I turned around and looked at her.

"Why should I?"

"To explain to him that you didn't run out of love for him but you wanted to put your life together."

"He doesn't want to listen."

"You haven't tried."

"Mum, he left. He doesn't want to know."

"Then call him and say it to him anyway. He needs to know."
And with that she left the room. I picked up my phone and stared at it. Should I call?

Before I could even analyze it, my fingers touched the 'call' botton.
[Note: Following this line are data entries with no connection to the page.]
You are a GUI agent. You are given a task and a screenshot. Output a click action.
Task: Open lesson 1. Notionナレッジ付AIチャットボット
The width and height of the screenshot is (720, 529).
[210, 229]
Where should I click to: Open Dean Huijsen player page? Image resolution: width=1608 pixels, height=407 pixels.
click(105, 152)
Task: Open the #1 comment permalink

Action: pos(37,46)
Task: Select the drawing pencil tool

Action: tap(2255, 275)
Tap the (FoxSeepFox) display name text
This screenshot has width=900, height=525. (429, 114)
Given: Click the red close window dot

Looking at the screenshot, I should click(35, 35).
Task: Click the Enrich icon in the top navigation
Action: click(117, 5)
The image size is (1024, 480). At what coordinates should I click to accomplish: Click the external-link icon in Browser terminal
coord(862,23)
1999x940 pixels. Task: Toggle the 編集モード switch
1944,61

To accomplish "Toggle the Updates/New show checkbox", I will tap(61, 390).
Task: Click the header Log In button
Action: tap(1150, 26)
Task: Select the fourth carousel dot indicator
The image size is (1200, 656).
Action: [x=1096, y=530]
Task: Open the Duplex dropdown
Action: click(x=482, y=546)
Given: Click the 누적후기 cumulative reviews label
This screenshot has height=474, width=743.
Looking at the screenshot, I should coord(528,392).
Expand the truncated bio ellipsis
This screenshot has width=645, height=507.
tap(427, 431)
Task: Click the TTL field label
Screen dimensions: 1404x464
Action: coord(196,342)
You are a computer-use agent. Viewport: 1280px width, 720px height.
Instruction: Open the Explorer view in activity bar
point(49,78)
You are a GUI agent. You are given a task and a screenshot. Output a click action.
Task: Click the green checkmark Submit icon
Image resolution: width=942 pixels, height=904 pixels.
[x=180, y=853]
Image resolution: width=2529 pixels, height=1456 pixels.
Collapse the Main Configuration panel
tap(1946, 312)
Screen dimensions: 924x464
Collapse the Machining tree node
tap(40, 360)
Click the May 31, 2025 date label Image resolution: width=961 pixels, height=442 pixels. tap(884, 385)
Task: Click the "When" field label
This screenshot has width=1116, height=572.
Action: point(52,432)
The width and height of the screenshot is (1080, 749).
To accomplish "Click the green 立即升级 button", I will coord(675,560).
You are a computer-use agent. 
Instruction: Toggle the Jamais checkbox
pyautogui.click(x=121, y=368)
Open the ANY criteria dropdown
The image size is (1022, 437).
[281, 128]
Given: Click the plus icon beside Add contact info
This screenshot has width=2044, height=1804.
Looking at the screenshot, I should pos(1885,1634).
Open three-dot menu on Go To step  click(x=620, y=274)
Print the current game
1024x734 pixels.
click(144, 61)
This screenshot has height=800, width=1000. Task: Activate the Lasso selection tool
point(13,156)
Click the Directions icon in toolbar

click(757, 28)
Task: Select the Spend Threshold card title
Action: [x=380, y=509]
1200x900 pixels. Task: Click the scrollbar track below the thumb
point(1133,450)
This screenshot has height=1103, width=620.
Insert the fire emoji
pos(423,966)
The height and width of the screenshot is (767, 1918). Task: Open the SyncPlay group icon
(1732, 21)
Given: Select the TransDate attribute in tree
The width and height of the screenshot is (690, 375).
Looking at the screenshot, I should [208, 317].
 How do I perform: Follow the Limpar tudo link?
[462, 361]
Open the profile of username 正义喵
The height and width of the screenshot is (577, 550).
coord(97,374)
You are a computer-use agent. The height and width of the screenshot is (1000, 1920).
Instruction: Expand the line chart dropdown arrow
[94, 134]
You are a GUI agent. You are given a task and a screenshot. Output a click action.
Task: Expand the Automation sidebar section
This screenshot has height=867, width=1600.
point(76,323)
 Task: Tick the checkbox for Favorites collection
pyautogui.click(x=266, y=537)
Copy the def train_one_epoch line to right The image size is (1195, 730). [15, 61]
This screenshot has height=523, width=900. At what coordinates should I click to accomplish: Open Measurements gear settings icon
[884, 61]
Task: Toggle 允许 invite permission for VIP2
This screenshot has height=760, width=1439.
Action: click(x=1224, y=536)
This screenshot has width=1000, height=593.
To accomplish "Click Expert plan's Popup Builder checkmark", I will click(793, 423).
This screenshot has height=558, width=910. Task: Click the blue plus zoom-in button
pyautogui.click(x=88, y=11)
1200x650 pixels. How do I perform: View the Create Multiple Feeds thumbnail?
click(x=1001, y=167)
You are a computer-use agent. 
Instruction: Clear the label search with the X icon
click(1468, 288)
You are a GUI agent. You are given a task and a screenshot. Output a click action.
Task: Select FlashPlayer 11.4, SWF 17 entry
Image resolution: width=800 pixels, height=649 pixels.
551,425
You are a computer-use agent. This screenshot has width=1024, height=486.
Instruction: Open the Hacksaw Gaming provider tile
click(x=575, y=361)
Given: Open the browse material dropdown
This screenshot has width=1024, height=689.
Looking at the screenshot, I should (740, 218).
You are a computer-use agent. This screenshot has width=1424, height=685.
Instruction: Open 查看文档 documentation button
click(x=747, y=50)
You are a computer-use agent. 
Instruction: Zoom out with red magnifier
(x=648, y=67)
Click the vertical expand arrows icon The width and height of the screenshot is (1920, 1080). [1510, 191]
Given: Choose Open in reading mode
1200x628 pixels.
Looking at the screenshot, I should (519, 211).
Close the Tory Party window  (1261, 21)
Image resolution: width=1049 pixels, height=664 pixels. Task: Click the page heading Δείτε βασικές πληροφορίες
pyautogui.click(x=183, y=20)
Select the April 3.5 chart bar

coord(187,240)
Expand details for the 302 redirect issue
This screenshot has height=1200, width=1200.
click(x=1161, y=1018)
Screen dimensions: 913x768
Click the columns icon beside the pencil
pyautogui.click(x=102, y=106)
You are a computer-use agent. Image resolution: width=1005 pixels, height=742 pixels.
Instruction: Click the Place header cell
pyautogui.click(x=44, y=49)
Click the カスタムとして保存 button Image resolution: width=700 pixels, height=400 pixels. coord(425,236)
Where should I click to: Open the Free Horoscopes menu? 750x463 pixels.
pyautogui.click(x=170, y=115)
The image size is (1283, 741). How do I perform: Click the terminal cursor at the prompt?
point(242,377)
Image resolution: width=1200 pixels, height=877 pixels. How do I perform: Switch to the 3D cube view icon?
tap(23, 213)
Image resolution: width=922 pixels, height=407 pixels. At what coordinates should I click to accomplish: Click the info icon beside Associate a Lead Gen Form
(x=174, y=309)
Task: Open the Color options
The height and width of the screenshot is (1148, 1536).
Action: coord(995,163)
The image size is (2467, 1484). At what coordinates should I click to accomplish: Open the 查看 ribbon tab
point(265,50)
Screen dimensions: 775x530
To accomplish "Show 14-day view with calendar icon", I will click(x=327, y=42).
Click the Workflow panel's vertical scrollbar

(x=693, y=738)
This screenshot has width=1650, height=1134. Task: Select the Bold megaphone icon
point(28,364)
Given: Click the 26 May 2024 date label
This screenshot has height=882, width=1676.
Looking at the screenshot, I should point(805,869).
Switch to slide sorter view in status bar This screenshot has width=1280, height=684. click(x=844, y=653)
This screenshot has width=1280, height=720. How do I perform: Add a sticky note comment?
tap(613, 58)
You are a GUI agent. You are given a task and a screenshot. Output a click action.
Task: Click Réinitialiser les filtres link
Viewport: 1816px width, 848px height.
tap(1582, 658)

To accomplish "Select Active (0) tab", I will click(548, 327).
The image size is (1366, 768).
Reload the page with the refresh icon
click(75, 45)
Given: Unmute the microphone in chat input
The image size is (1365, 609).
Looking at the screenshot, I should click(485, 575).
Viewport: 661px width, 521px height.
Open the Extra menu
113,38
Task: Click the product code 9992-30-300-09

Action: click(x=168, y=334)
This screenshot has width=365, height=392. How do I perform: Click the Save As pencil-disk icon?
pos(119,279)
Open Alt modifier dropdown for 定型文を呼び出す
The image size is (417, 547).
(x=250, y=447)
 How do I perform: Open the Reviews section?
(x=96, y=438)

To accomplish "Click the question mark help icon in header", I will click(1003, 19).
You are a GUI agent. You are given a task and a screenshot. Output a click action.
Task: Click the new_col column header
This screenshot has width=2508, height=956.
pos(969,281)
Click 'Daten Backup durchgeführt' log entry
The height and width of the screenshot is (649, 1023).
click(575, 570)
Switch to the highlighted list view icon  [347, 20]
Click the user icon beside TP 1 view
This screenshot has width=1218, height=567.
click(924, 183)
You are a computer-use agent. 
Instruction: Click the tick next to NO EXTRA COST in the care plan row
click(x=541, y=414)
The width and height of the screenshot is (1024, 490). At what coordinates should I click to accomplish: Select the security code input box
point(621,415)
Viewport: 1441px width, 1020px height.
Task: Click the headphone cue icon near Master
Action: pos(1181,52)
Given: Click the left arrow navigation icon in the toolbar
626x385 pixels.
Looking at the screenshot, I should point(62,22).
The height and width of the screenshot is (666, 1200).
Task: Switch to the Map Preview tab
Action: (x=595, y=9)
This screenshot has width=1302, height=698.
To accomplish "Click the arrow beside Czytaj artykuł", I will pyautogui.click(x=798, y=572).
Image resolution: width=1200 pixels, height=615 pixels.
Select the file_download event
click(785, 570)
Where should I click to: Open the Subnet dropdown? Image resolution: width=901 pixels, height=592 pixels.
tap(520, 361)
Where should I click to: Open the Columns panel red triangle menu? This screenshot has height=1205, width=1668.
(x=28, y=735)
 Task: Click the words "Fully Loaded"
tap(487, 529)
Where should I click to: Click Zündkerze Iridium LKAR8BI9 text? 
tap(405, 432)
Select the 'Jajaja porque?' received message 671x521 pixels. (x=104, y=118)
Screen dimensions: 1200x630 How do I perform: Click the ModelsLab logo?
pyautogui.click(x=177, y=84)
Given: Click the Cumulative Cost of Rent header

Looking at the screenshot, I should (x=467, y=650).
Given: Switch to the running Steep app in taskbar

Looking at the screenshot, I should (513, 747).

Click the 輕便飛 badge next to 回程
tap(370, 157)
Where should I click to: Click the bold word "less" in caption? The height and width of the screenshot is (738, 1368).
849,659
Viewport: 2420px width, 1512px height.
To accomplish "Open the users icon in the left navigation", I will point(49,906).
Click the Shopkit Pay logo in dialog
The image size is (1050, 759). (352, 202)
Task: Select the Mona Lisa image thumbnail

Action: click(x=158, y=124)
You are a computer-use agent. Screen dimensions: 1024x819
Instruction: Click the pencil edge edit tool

"Who's this?" His raspy voice... I miss him so much.

"It's me."

"You've changed your number." He says mostly to himself.

"My number got leaked. I had to."

"Oh." Is all he says.

"So, what's up?" I asked feeling uncomfortable.

"I'm working on the album."

"Oh, I should call you later then..."

"No. Tell me. I'll take a break." And I can listen to the boys talking in the background.

"You don't have to..."

"Malia, tell me." As soon as he says my name, the voices in the background stop.

I took a deep breath.
"You didn't let me explain."
"I know."
"Why?"
I could tell that he felt uncomfortable.
"I felt stupid. I felt like I gave you all my love but it wasn't enough for you. I tried so hard to make it up to you for all the lost time but you still felt incomplete."
"So, you were with me just because you felt sorry for me? Because you broke my heart with your attitude and all this time you were just trying to make it up for me so you can feel better about yourself? That's what you are saying?"
"That's not...."
"I can't believe you! You are such a fucking idiot! I left my family behind for a fucking fool! How did I even believe you loved me? I'm such an idiot. You know Shawn? I'm sorry I wasted so much of your time. I don't need anyone to feel sorry for me. Feel sorry for yourself because you are the biggest liar I've ever met in my life." And with that I ended the call.

That night, I didn't sleep at all. Deep down, I was waiting for him to call me. To tell me that this is not true, that it wasn't all a big lie. I was expecting him to call me for one last time, just to say that he truly loved me and then I wouldn't even mind if we never spoke again. It will be a goodbye in order for me to feel that I gave my love, time and compassion to someone who decerved it. But, he didn't.